2012 — 17 November: Saturday

Rather than contemplate the potential for a rapidly escalating conflict in the Middle East, I spent part of yesterday evening pondering how best to reply to a perfectly innocent enquiry about an aspect of my A/V system.1 Specifically, my Netgear media player, and how it fits into what I kid myself is my Grand Unified Theory2 (of home entertainment). Or, at least, home entertainment technology — the minor detail of what actually gets played back on the various lumps of kit (and whether it's worth the investment of time, and effort — or even constitutes worthwhile entertainment) is a whole different discussion...

The enquiry came from my chum Geoff who remarked, in part, "I've currently got various ways of getting audio and video out of my computer and into the appropriate AV device, none of them satisfactory. They all seem to want to apply their own layer of organisational semantics; none of them particularly relevant to my own usage. The Netgear box might be the sort of thing I'm looking for".

I sympathise with that "satisfactory".

For example, I have not been able to play video material from my PC on the Kuro 60" plasma screen at the same time as having both my PC screens in use. This is because, if you please, of the three hi-def digital video outputs (DisplayPort, DVI-D, and hdmi) simultaneously available on my graphics card, two of them (hdmi and DVI-D) are deemed to be "legacy" and only two legacy digital video outputs are supported at the same time.

I need two such outputs for my twin-screen desktop at the PC desk — and I'd rather have those twin screens for my Win8 desktop than the 60" screen at the other end of the room — so I've tried every combination of the three (and even thrown in an "active" DisplayPort to DVI adaptor) but been defeated (after fleeting momentary success) every time as there also seems to be an hdcp issue at my plasma screen that I won't bore you with.

I've just invested...

... 89% of £1 in a beautiful piece of music written in 1948 by John Cage — "In a Landscape", played by Stephen Drury. I heard a different performance of it for the first time on the wonderfully-named Clemency Burton-Hill's breakfast show earlier this morning, and it's been haunting me ever since. The only other Cage I'm aware of hearing is a piece or two for 'prepared' piano well over 35 years ago, back in my record reviewing days. This is the first time3 I've owned any. I may just leave it on "repeat" for a while.

Cage MP3s

Or, maybe, "invest" in three additional variant performances!

A little further...

... digging in Wikipedia casts a not-quite-complete light on my 'incomplete' 1995 William Orbit CD:

Orbital flux

I seem to have another rarity on my hands, as it were. And having just scanned my physical CD, I can also report that the Wikipedia entry only deals with the later re-issue. So if I want to hear the 3-minute version of the Cage track it will be off to Amazon MP3 downloads4 I go again. Tea first, methinks. Or even a bite to eat. It's 13:04 and Mr Postie's only offering was a silly piece of Toyota marketing. Not very well disguised, either.

As twilight descends

Right! Nearly time to saddle up and trickle over to Winchester to say "Happy Birthday" to someone who, like me, detests getting older and unwiser. Then the evening awaits... as it were. [Pause] Back... and still the fireworks continue. What's wrong with these people?

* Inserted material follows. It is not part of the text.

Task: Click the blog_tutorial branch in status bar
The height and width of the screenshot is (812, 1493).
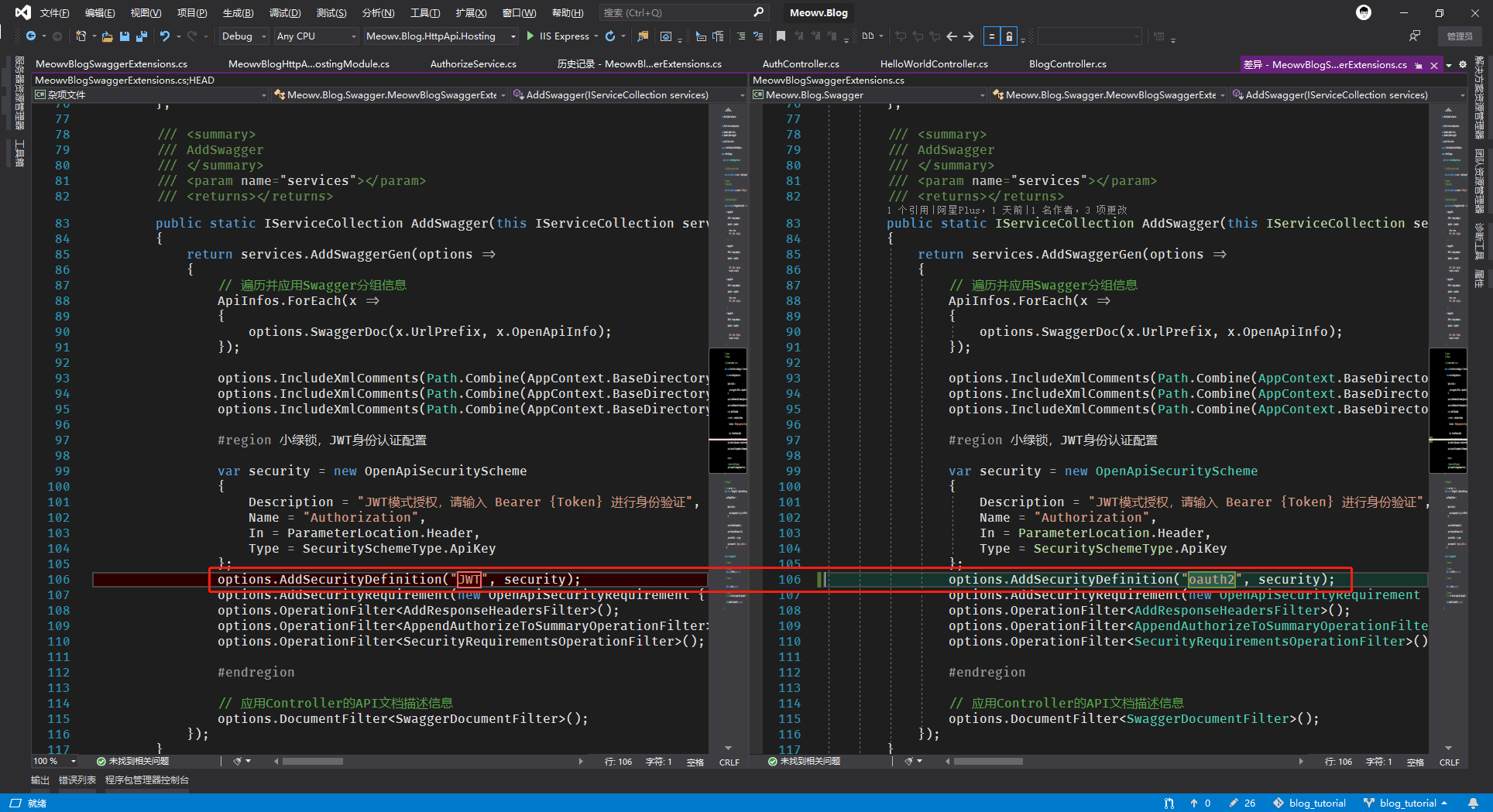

The last time I watched "Music and Lyrics" was the day it was delivered. Sadly, by then Christa's health was such that we neither of us gave the film our full attention — it's actually nowhere near as disappointing as I thought at the time which, as a chum often remarks, "only goes to show".

  

Footnotes

1  Yes, I know, I'm a truly sad person — but I have several like-minded chums.
2  I've described my hi-fi systems here (living room) and here (upstairs reading room), and there are some notes on my video system here. The (relatively recently-acquired) Netgear media player bridges neatly between the worlds of PC and TV.
3  According to Amazon, it also crops up in a 3-minute version on William Orbit's "Pieces in a Modern Style" — but not on the CD I have.
4  I should have 'stuck' on four, rather than going to five. Mr Orbit's take on Mr Cage is very much nothing to write home about. Another 69p in the groaning pockets of Jeff Bezos and his (allegedly) not very over-taxed little global enterprise.